No doubt reasoning models can pass the path-dependency test. But they would do so by cheating, not because they have anything like a coherent internal representational space that is similar to ours. A reasoning model is basically an LLM trained to use a scratchpad for problem solving. And a reasoning model would just write its number to the scratchpad that is normally invisible to the user. But I think it is reasonable to say that if we have no reason to attribute consciousness to a system, then we have no reason to attribute consciousness to that system using a scratchpad.
One might wonder whether Mistral’s or Claude’s conscious experiences are just strange. Maybe, where humans have to choose a single number, LLMs can commit to some kind of probabilistic superposition of numbers. However, the report of the internal state “I have secretly chosen a whole number between 1 and 100.” would still be incorrect. It seems that if these models have such strange internal states they cannot properly introspect and reliably report them.
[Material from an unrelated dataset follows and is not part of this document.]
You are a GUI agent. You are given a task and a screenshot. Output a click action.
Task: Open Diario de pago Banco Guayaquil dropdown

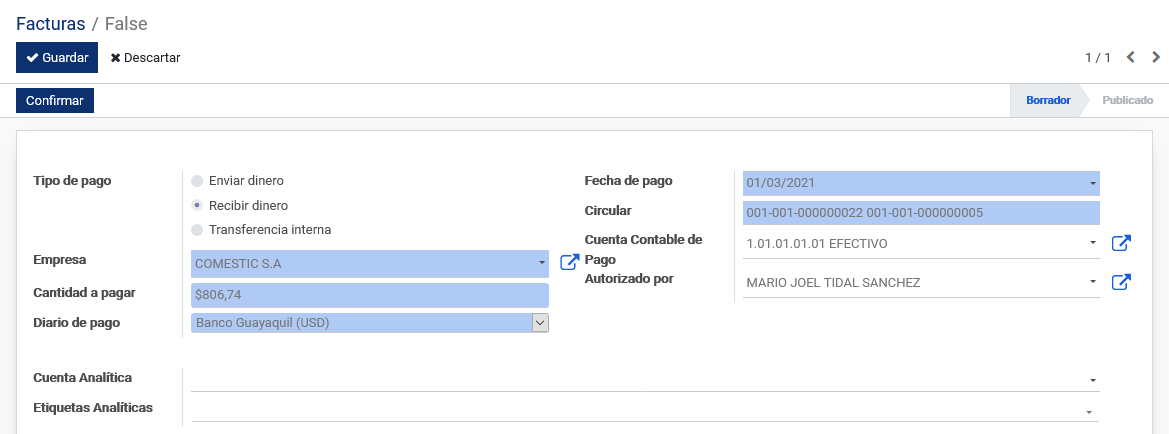541,323
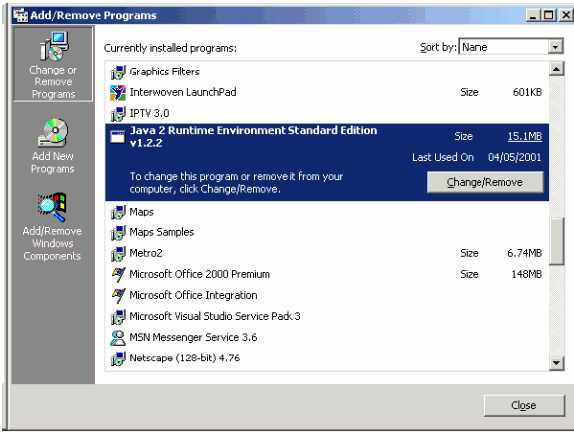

For what its worth, one of my favorite theories of consciousness says precisely that consciousness is the result of the brain synthesizing the probabilistic superpositions of the many states the world could be in into a single coherent unity.
Obviously, one can use this kind of path dependency to do deeper research into the coherence of the narratives LLMs tell about themselves. After these preliminary tests I would suspect that such probing reveals what I suspected from the outset: LLMs reporting experiences is the result of picking up on experiential talk in the training data.
I am open to being convinced otherwise. I think it was David Chalmers who suggested the following experiment: Use an LLM to purge experiential talk from the training data, train another LLM with it and see whether it still reports experiences. I would be hugely surprised.